In July 2000, with the assistance of Kate Krulia, a senior from Denison University, Audubon Ohio surveyed 397 providers of nature education in Ohio. The purpose of the survey was to identify existing providers of outdoor nature education and gain a better understanding of the audiences they serve and the programming they provide. The information gained through the survey is a valuable guide for the development of Audubon's expanded system of nature centers.
A map showing the location of the providers of outdoor nature education in Ohio and a list of those providers is attached at the back of the Strategic Plan.
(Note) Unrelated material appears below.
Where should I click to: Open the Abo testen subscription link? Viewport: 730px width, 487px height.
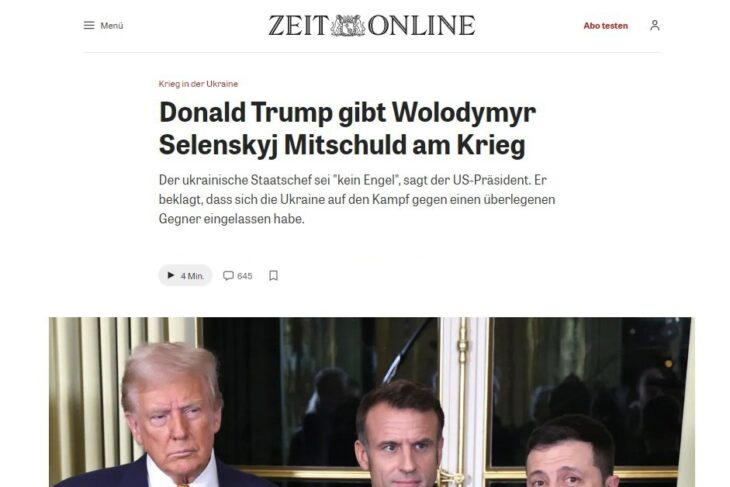tap(605, 26)
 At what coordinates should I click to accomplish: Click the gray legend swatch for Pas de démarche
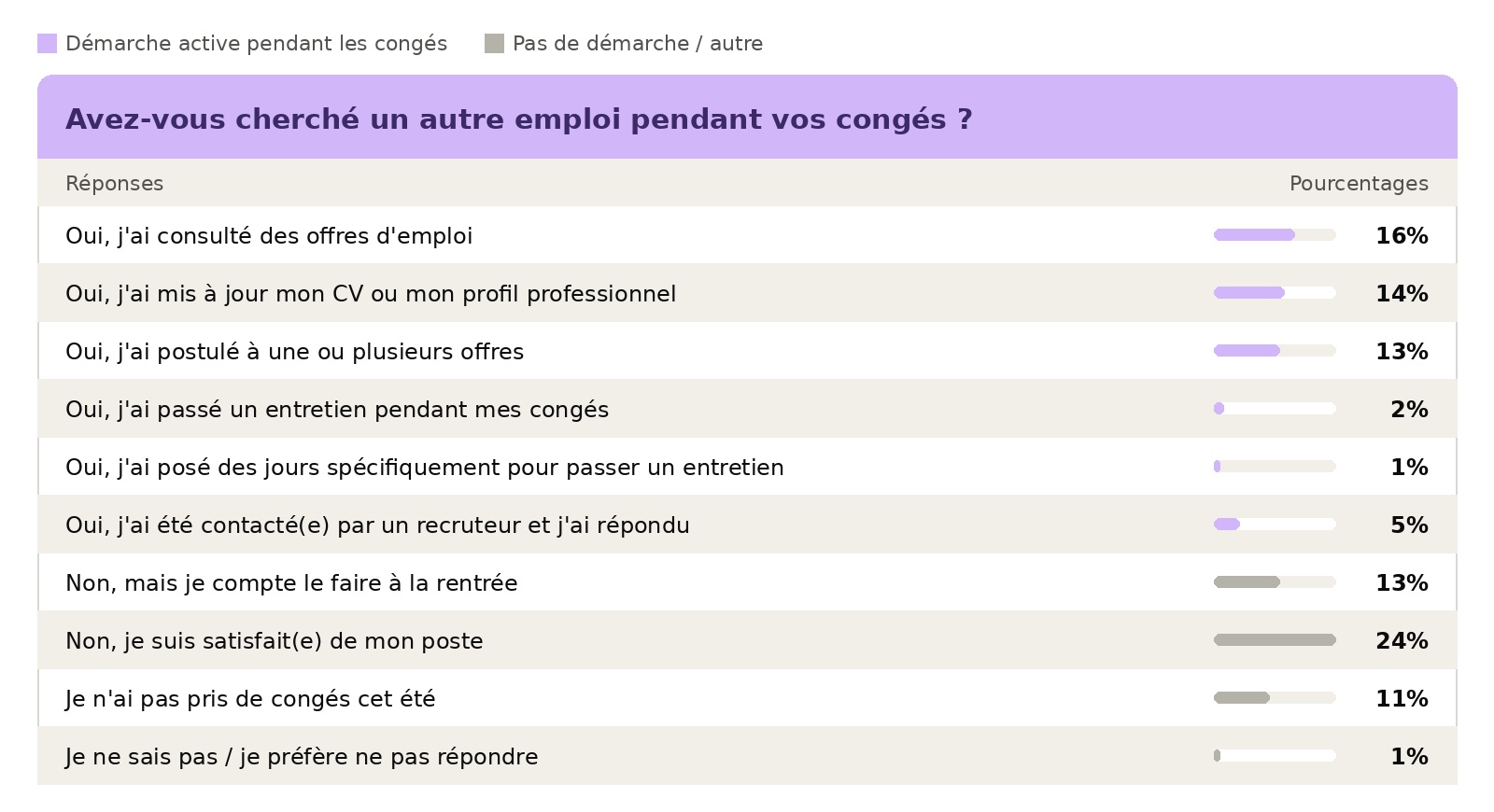(x=494, y=44)
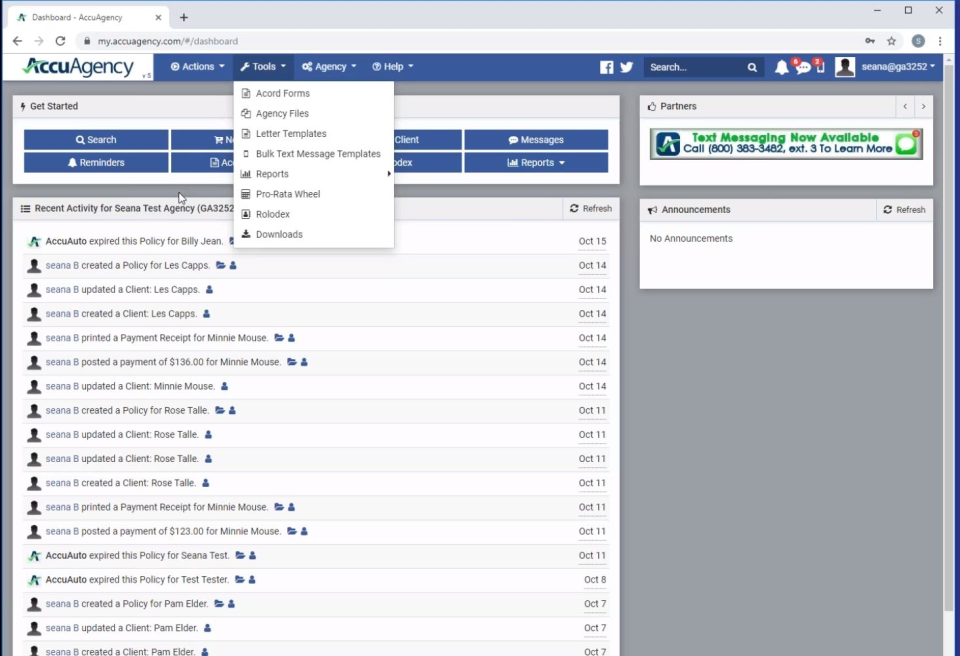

The Task Force proposes that the following geographic areas of Ohio appear to be in higher need of nature centers than others:
· the urban core of Ohio's major cities
· central Ohio, including Columbus
· eastern Ohio, south of Youngstown
· far northeastern Ohio
· the southeast quadrant of Ohio, except the Marietta area
· southern Ohio over to the Greater Cincinnati area
· northwest quadrant of Ohio, except the Toledo area
· western border counties, except eastern Hamilton County
The areas that appear to have a greater concentration of nature centers than elsewhere in Ohio are Cuyahoga County, the greater Dayton area, Hamilton County, Mahoning County, Richland County and Lucas County.
back to top
GOALS AND OBJECTIVES
OF AUDUBON CENTERS IN OHIO
Audubon Centers in Ohio will be expected to meet a common set of standards in quality programming, financial self-sufficiency, ongoing evaluation, and responsibility to the community where they are located. The following set of goals and objectives will apply to all Audubon centers in Ohio.
GOAL 1 - Audubon Centers in Ohio will make quality nature education accessible to diverse audiences.
Objectives to achieve Goal 1
A. Audubon Centers in Ohio will provide lifelong learning for Ohioans of all ages with an emphasis on field-based programming for pre-kindergarten through twelfth grade students linked to curriculum standards.
B. Audubon Centers in Ohio will provide professional development for educators.
C. Audubon Centers in Ohio will provide after school learning.
D. Audubon Centers in Ohio will involve families in their activities and programs.
E. Audubon Centers in Ohio will be located to reach geographically and demographically under-served audiences.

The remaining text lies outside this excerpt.